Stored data
+++

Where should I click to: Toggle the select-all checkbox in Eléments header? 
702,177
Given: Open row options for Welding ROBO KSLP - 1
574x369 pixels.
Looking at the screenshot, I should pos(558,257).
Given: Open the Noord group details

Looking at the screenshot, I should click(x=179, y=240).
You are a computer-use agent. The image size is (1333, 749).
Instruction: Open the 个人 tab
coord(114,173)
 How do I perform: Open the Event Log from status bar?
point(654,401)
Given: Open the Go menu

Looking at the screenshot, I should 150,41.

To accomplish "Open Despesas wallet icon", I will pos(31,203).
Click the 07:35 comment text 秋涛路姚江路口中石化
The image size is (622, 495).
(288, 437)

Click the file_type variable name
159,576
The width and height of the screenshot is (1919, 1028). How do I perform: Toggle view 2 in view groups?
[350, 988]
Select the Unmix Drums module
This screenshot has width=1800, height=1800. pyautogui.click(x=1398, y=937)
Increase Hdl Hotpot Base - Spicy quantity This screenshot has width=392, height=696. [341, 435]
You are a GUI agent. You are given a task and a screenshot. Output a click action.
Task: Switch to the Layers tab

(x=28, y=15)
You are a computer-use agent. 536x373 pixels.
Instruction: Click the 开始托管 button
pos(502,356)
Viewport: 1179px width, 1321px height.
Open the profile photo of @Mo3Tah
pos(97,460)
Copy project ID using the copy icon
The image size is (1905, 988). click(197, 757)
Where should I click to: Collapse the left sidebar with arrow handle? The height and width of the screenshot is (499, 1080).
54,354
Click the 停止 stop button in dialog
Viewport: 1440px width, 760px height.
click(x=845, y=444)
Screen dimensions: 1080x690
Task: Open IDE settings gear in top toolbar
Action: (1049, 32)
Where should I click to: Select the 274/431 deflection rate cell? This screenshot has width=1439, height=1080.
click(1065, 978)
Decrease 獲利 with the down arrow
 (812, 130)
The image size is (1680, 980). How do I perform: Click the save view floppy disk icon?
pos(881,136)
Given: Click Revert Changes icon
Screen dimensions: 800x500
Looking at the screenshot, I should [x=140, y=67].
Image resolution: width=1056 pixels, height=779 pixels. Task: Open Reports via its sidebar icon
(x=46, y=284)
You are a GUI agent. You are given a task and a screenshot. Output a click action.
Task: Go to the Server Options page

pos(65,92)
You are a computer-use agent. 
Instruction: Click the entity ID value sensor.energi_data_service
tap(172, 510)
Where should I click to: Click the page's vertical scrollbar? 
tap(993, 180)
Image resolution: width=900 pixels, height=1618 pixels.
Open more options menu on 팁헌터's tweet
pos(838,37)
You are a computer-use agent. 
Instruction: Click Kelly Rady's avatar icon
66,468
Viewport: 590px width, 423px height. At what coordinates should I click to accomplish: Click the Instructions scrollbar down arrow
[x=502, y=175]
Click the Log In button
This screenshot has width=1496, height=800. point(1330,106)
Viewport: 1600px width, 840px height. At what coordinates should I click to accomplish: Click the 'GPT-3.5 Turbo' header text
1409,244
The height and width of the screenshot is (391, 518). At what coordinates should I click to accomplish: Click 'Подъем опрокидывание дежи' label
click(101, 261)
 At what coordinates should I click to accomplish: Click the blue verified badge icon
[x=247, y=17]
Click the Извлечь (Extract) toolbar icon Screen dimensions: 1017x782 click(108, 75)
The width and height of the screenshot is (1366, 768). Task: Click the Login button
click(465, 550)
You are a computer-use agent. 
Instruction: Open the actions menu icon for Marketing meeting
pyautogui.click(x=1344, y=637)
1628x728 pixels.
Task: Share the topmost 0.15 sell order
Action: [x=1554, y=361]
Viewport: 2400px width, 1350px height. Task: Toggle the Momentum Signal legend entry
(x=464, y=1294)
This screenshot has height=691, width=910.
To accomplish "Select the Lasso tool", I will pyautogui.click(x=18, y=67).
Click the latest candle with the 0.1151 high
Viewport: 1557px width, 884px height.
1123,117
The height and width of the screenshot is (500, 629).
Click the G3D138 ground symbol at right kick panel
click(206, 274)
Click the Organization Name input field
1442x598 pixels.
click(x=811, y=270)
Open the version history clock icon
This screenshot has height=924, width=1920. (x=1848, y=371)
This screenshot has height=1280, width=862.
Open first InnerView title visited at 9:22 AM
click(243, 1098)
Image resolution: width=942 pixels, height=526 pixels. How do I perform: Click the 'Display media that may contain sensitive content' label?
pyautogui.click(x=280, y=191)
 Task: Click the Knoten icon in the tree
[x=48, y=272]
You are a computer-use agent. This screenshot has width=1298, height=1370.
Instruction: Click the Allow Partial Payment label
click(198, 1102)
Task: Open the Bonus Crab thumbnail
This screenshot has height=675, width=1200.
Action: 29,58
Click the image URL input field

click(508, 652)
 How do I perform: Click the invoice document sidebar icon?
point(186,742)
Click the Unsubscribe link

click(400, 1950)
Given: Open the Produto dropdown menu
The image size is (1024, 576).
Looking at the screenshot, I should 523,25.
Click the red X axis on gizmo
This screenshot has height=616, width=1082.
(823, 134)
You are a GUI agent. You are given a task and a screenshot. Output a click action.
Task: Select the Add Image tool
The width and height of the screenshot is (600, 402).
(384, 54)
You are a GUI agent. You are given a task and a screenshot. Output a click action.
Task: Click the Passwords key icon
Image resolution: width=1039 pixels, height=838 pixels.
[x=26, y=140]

+++

§ **Problem requirements**: Output each record precisely as given.

§ **Task output**:
Where should I click to: Toggle the select-all checkbox in Eléments header? 
702,177
Given: Open row options for Welding ROBO KSLP - 1
574x369 pixels.
Looking at the screenshot, I should pos(558,257).
Given: Open the Noord group details

Looking at the screenshot, I should click(x=179, y=240).
You are a computer-use agent. The image size is (1333, 749).
Instruction: Open the 个人 tab
coord(114,173)
 How do I perform: Open the Event Log from status bar?
point(654,401)
Given: Open the Go menu

Looking at the screenshot, I should 150,41.

To accomplish "Open Despesas wallet icon", I will pos(31,203).
Click the 07:35 comment text 秋涛路姚江路口中石化
The image size is (622, 495).
(288, 437)

Click the file_type variable name
159,576
The width and height of the screenshot is (1919, 1028). How do I perform: Toggle view 2 in view groups?
[350, 988]
Select the Unmix Drums module
This screenshot has width=1800, height=1800. pyautogui.click(x=1398, y=937)
Increase Hdl Hotpot Base - Spicy quantity This screenshot has width=392, height=696. [341, 435]
You are a GUI agent. You are given a task and a screenshot. Output a click action.
Task: Switch to the Layers tab

(x=28, y=15)
You are a computer-use agent. 536x373 pixels.
Instruction: Click the 开始托管 button
pos(502,356)
Viewport: 1179px width, 1321px height.
Open the profile photo of @Mo3Tah
pos(97,460)
Copy project ID using the copy icon
The image size is (1905, 988). click(197, 757)
Where should I click to: Collapse the left sidebar with arrow handle? The height and width of the screenshot is (499, 1080).
54,354
Click the 停止 stop button in dialog
Viewport: 1440px width, 760px height.
click(x=845, y=444)
Screen dimensions: 1080x690
Task: Open IDE settings gear in top toolbar
Action: (1049, 32)
Where should I click to: Select the 274/431 deflection rate cell? This screenshot has width=1439, height=1080.
click(1065, 978)
Decrease 獲利 with the down arrow
 (812, 130)
The image size is (1680, 980). How do I perform: Click the save view floppy disk icon?
pos(881,136)
Given: Click Revert Changes icon
Screen dimensions: 800x500
Looking at the screenshot, I should [x=140, y=67].
Image resolution: width=1056 pixels, height=779 pixels. Task: Open Reports via its sidebar icon
(x=46, y=284)
You are a GUI agent. You are given a task and a screenshot. Output a click action.
Task: Go to the Server Options page

pos(65,92)
You are a computer-use agent. 
Instruction: Click the entity ID value sensor.energi_data_service
tap(172, 510)
Where should I click to: Click the page's vertical scrollbar? 
tap(993, 180)
Image resolution: width=900 pixels, height=1618 pixels.
Open more options menu on 팁헌터's tweet
pos(838,37)
You are a computer-use agent. 
Instruction: Click Kelly Rady's avatar icon
66,468
Viewport: 590px width, 423px height. At what coordinates should I click to accomplish: Click the Instructions scrollbar down arrow
[x=502, y=175]
Click the Log In button
This screenshot has width=1496, height=800. point(1330,106)
Viewport: 1600px width, 840px height. At what coordinates should I click to accomplish: Click the 'GPT-3.5 Turbo' header text
1409,244
The height and width of the screenshot is (391, 518). At what coordinates should I click to accomplish: Click 'Подъем опрокидывание дежи' label
click(101, 261)
 At what coordinates should I click to accomplish: Click the blue verified badge icon
[x=247, y=17]
Click the Извлечь (Extract) toolbar icon Screen dimensions: 1017x782 click(108, 75)
The width and height of the screenshot is (1366, 768). Task: Click the Login button
click(465, 550)
You are a computer-use agent. 
Instruction: Open the actions menu icon for Marketing meeting
pyautogui.click(x=1344, y=637)
1628x728 pixels.
Task: Share the topmost 0.15 sell order
Action: [x=1554, y=361]
Viewport: 2400px width, 1350px height. Task: Toggle the Momentum Signal legend entry
(x=464, y=1294)
This screenshot has height=691, width=910.
To accomplish "Select the Lasso tool", I will pyautogui.click(x=18, y=67).
Click the latest candle with the 0.1151 high
Viewport: 1557px width, 884px height.
1123,117
The height and width of the screenshot is (500, 629).
Click the G3D138 ground symbol at right kick panel
click(206, 274)
Click the Organization Name input field
1442x598 pixels.
click(x=811, y=270)
Open the version history clock icon
This screenshot has height=924, width=1920. (x=1848, y=371)
This screenshot has height=1280, width=862.
Open first InnerView title visited at 9:22 AM
click(243, 1098)
Image resolution: width=942 pixels, height=526 pixels. How do I perform: Click the 'Display media that may contain sensitive content' label?
pyautogui.click(x=280, y=191)
 Task: Click the Knoten icon in the tree
[x=48, y=272]
You are a computer-use agent. This screenshot has width=1298, height=1370.
Instruction: Click the Allow Partial Payment label
click(198, 1102)
Task: Open the Bonus Crab thumbnail
This screenshot has height=675, width=1200.
Action: 29,58
Click the image URL input field

click(508, 652)
 How do I perform: Click the invoice document sidebar icon?
point(186,742)
Click the Unsubscribe link

click(400, 1950)
Given: Open the Produto dropdown menu
The image size is (1024, 576).
Looking at the screenshot, I should 523,25.
Click the red X axis on gizmo
This screenshot has height=616, width=1082.
(823, 134)
You are a GUI agent. You are given a task and a screenshot. Output a click action.
Task: Select the Add Image tool
The width and height of the screenshot is (600, 402).
(384, 54)
You are a GUI agent. You are given a task and a screenshot. Output a click action.
Task: Click the Passwords key icon
Image resolution: width=1039 pixels, height=838 pixels.
[x=26, y=140]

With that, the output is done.